Myra Edgerly was very earnestly anxious that Gertrude Stein’s work should be more widely known. When Mildred told her about all those unpublished manuscripts Myra said something must be done. And of course something was done.
She knew John Lane slightly and she said Gertrude Stein and I must go to London. But first Myra must write letters and then I must write letters to everybody for Gertrude Stein. She told me the formula I must employ. I remember it began, Miss Gertrude Stein as you may or may not know, is, and then went on and said everything you had to say.
Under Myra’s strenuous impulsion we went to London in the winter of nineteen twelve, thirteen, for a few weeks. We did have an awfully good time.
Myra took us with her to stay with Colonel and Mrs. Rogers at Riverhill in Surrey. This was in the vicinity of Knole and of Ightham Mote, beautiful houses and beautiful parks. This was my first experience of country-house visiting in England since, as a small child, I had only been in the nursery. I enjoyed every minute of it. The comfort, the open fires, the tall maids who were like annunciation angels, the beautiful gardens, the children, the ease of it all. And the quantity of objects and of beautiful things. What is that, I would ask Mrs. Rogers, ah that I know nothing about, it was here when I came. It gave me a feeling that there had been so many lovely brides in that house who had found all these things there when they came.

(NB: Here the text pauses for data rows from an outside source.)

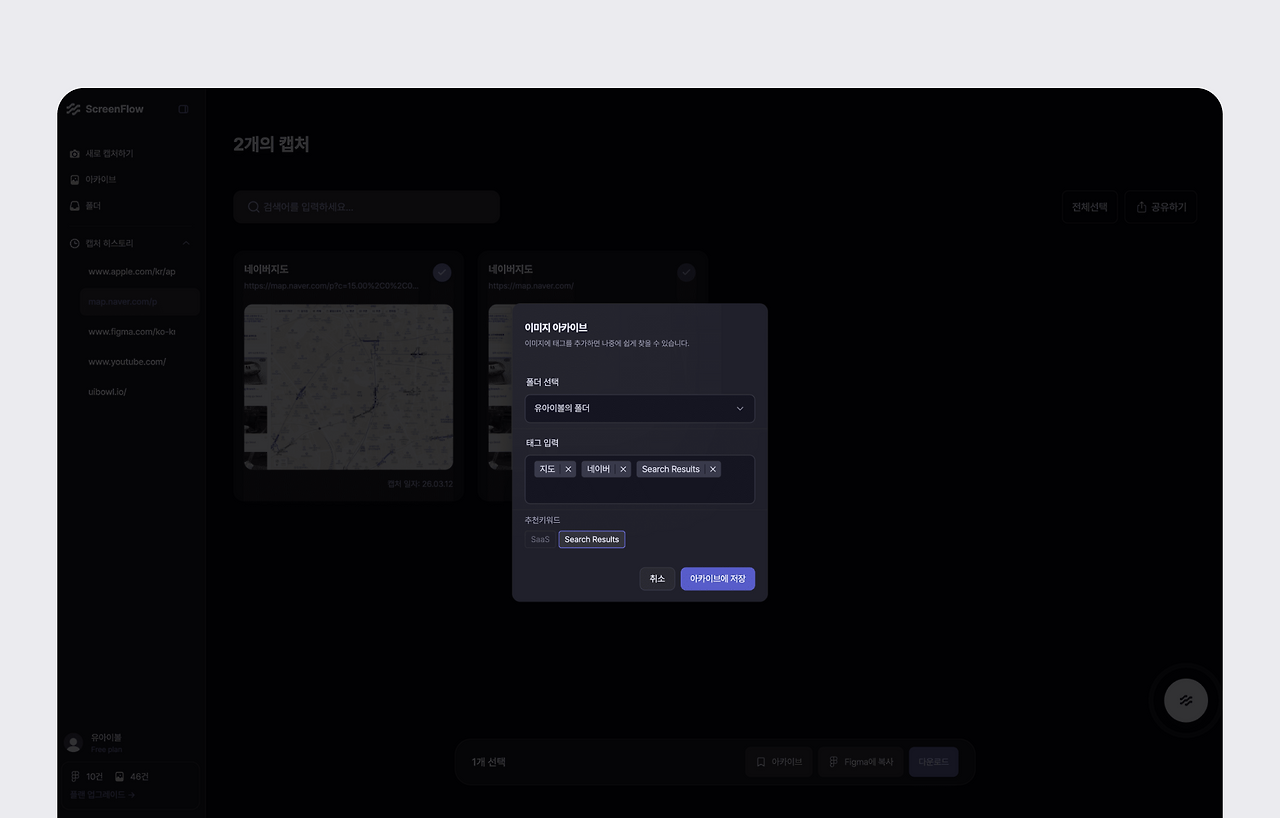This screenshot has height=818, width=1280.
Task: Click the floating ScreenFlow bubble at bottom right
Action: pos(1185,700)
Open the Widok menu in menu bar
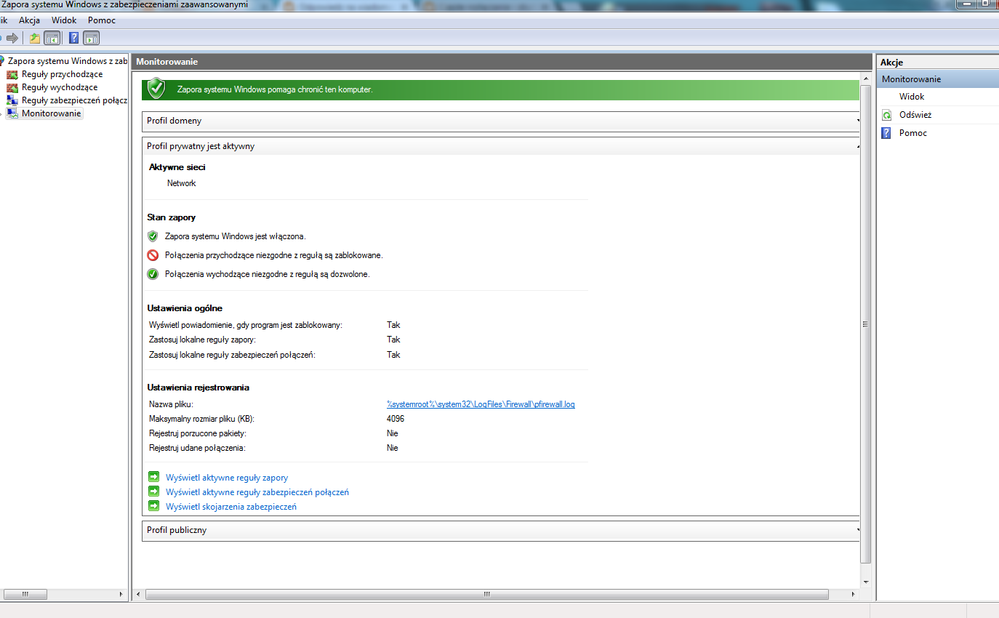This screenshot has width=999, height=618. click(64, 20)
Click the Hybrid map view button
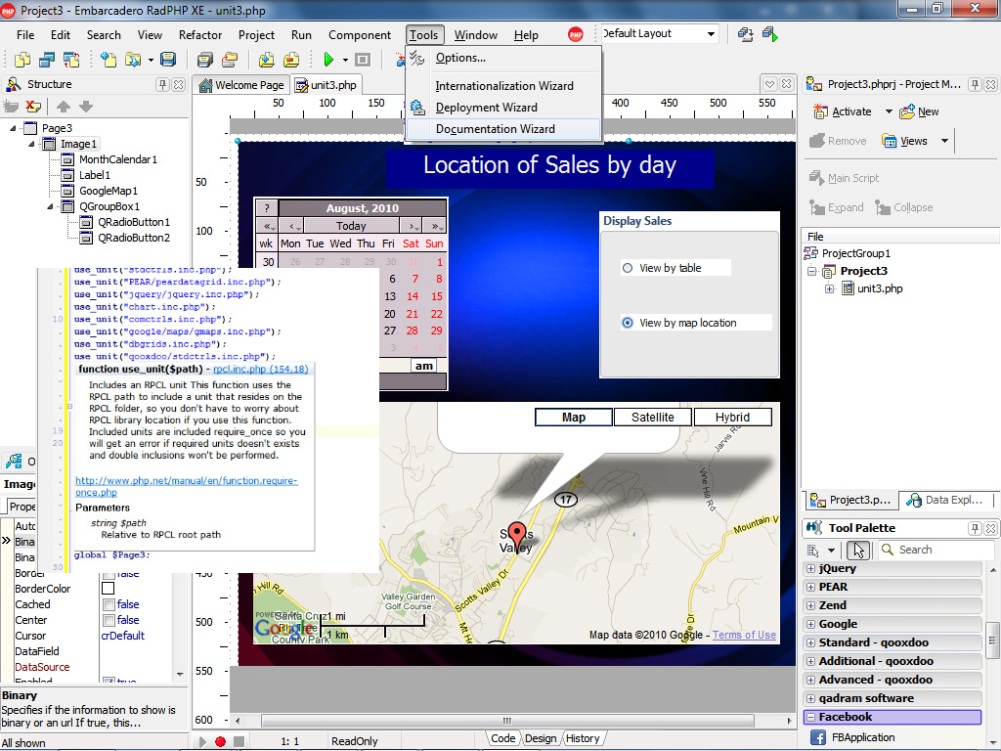1001x751 pixels. 733,417
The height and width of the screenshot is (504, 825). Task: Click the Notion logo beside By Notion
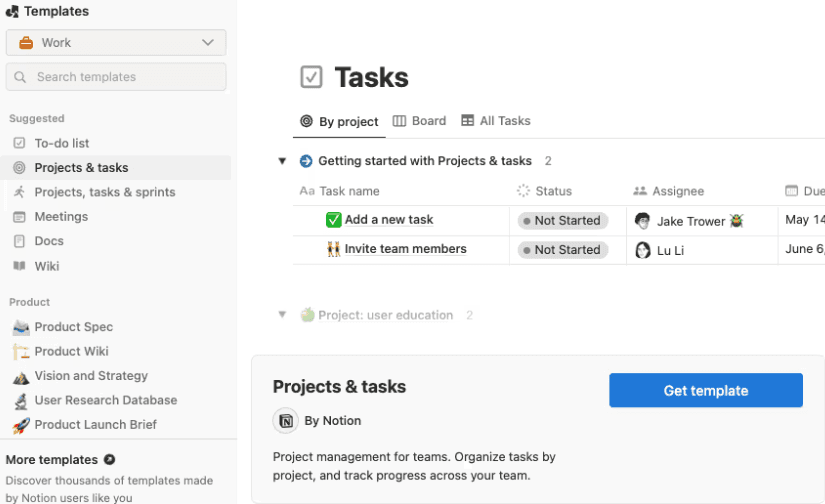pyautogui.click(x=286, y=421)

Gertrude Stein liked country-house visiting less than I did. The continuous pleasant hesitating flow of conversation, the never ceasing sound of the human voice speaking in english, bothered her.
On our next visit to London and when because of being caught by the war we stayed in country houses with our friends a very long time, she managed to isolate herself for considerable parts of the day and to avoid at least one of the three or four meals, and so she liked it better.